_Source passage_
╭──
Robert Butler, Antipodean Jailbird

Where Robert Butler was born, and when, and under what name, is somewhat of a confused question. He was an immigrant to Australia who arrived as a small child (around three or four years old) sometime between 1847 and 1855. His family were probably from Kilkenny in Ireland, but they could have been from Bury in Lancashire, England. His original name might have been James Wharton, or it might actually have been Robert Butler, or it might have been any of the other half-dozen names he gave as an alias throughout his career. The Australian and New Zealand newspapers decided to go with Robert Butler, and that’s what’s stuck since.

Melbourne in the 1860 - headstuff.org
Melbourne in the 1860s

Robert first enters the records in the early 1860s, when he was arrested in Melbourne for vagrancy. (What happened to the family that came over from England with him is unknown.) He gave his age as thirteen (and his name as “James Wilson”), but he may have been lying in order to get a lower sentence. For the crime of homelessness and unemployment (aka “vagrancy”) he was sentenced to a year in prison. On his release he was given a few months to attempt to find work, but when he didn’t he was sentenced to six months in prison. After that sentence he, in the words of a later newspaper, “graduated into the ranks of crime proper”.

Robert’s first crime was stealing a watch – a popular target for thieves at the time as they they were both expensive and easily portable. Robert was caught, convicted, and sentenced to a year’s hard labour. As soon as he finished that sentence he was arrested and got five years for mugging a man in on of the city parks, by springing out on him with a gun drawn. In 1871 Robert was arrested again, this time for burglary. (This time he gave his name as “George Lee”.) He got five years again, and was released in 1876. All told he had just spent 11 of the last 12 years involuntarily working on the Australian roads. Small wonder that he decided to get out of Melbourne, and in fact to leave Australia altogether.

Cromwell in the 1860s - headstuff.org
Cromwell had sprung up in the 1860s during the Otago gold rush. By 1874 the gold was gone but the town remained. Source

Robert moved from Australia to New Zealand, though this was illegal for him to do at the time. The law forbade anyone who went to prison from “changing colony” for three years, though the enforcement of this was by its nature haphazard. Still, this was probably why he was calling himself “CJ Donnelly” when he took a position as a teacher at a Catholic school in the town of Cromwell. He seems to have been able to carry the job off without any complaints, which is surprising given his apparent lack of formal education. Either he had been well schooled before he ended up on the streets, or he had spent his time behind bars and on the roads educating himself. In addition to his work at the school, he set up a night school in the town for the adults, which proved very popular. Sadly though, this attempt at a normal life couldn’t last. Somebody stole £75 (a large amount at the time) from the room of the school’s priest. Whether or not it was Robert who did it, he clearly knew that any investigation would reveal his true identity and background. So he abandoned Cromwell, and any hope of ever living a “normal life”.
╰──
_Recorded information_
╭──
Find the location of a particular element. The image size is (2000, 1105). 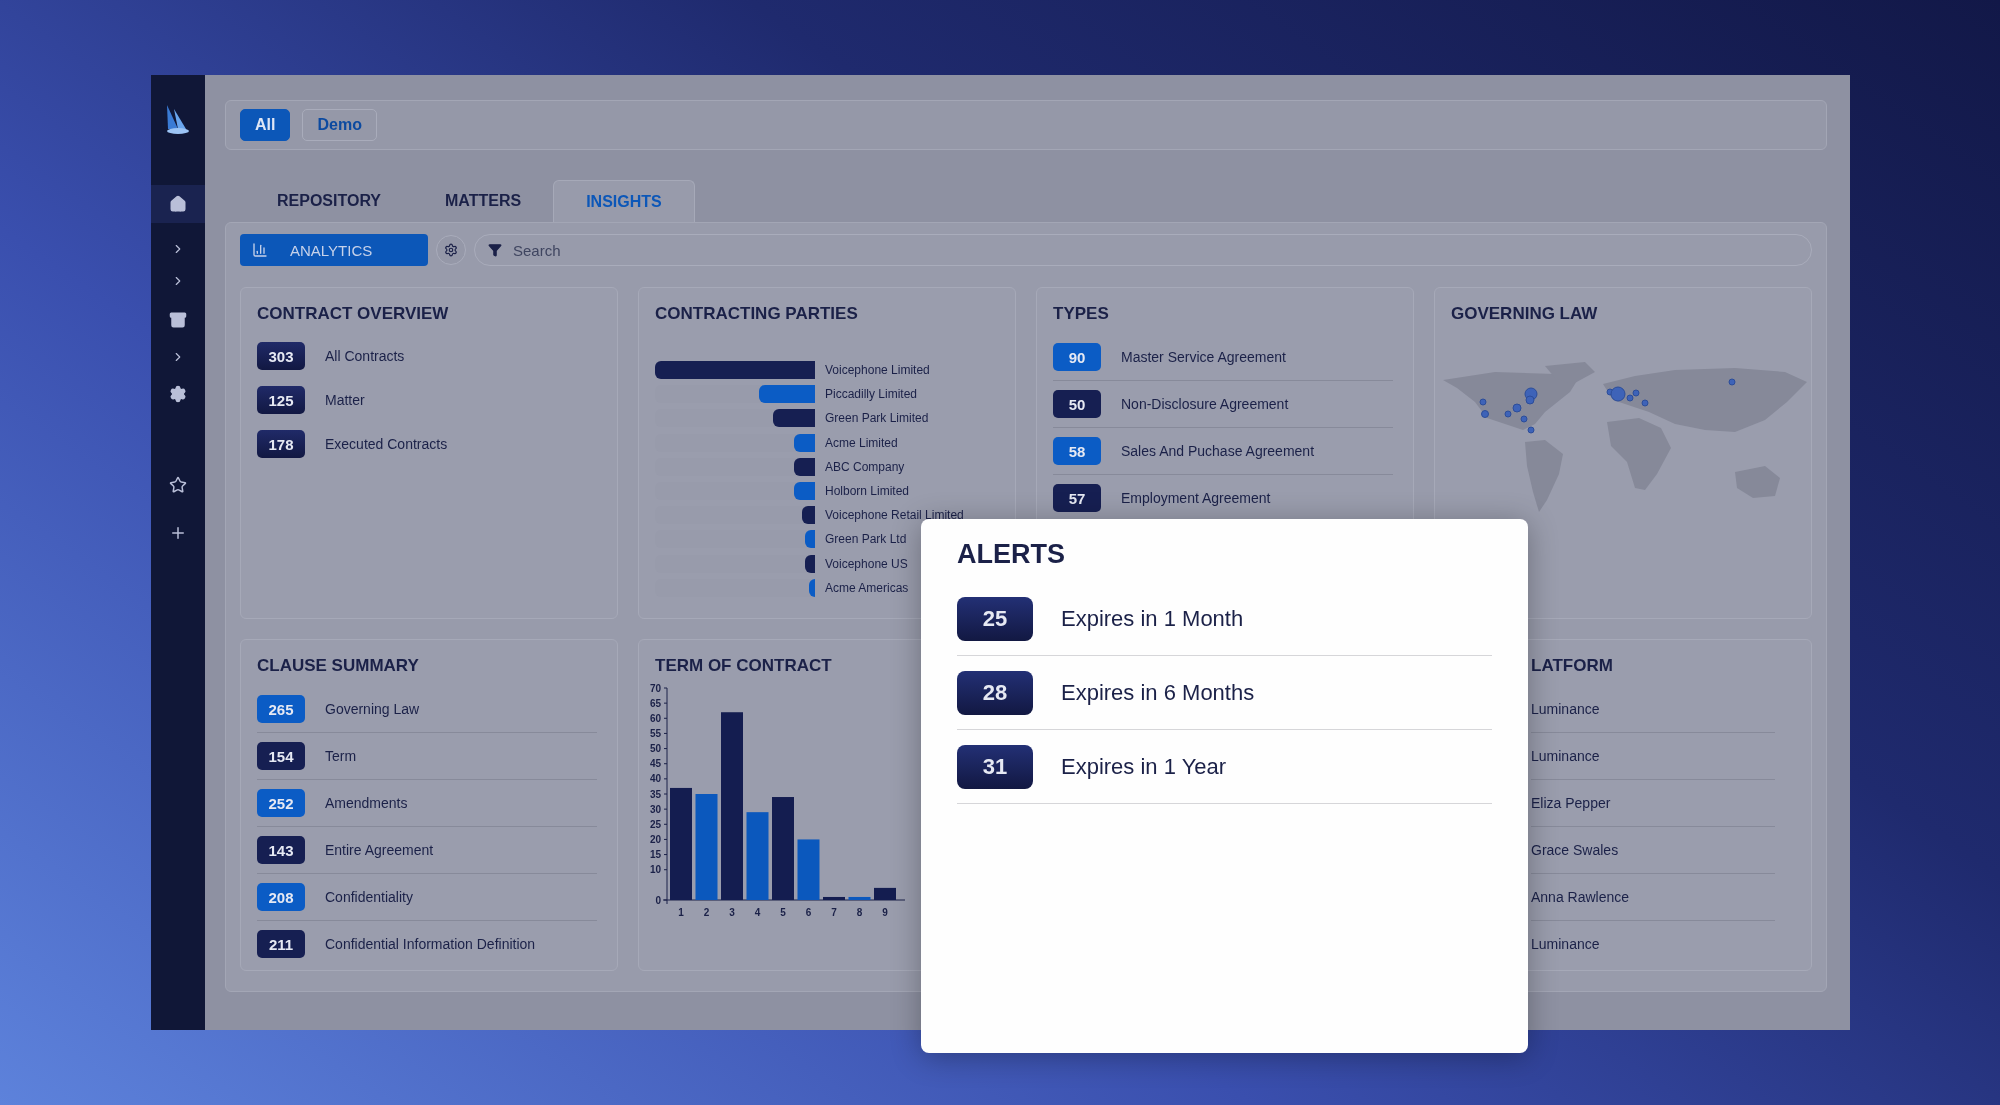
╰──
_Your tasks_
1: In the passage on Robert Butler, what position did he take in the town of Cromwell?
2: Rewrite the passage on Robert Butler between "Robert’s first crime" and "leave Australia altogether.", inclusive, replacing "burglary" with "housebreaking".
3: List every name that the passage on Robert Butler gives for him, including his aliases.

_Task results_
1: He took a position as a teacher at a Catholic school.

2:
Robert’s first crime was stealing a watch – a popular target for thieves at the time as they they were both expensive and easily portable. Robert was caught, convicted, and sentenced to a year’s hard labour. As soon as he finished that sentence he was arrested and got five years for mugging a man in on of the city parks, by springing out on him with a gun drawn. In 1871 Robert was arrested again, this time for housebreaking. (This time he gave his name as “George Lee”.) He got five years again, and was released in 1876. All told he had just spent 11 of the last 12 years involuntarily working on the Australian roads. Small wonder that he decided to get out of Melbourne, and in fact to leave Australia altogether.

3: Robert Butler, James Wharton, James Wilson, George Lee, CJ Donnelly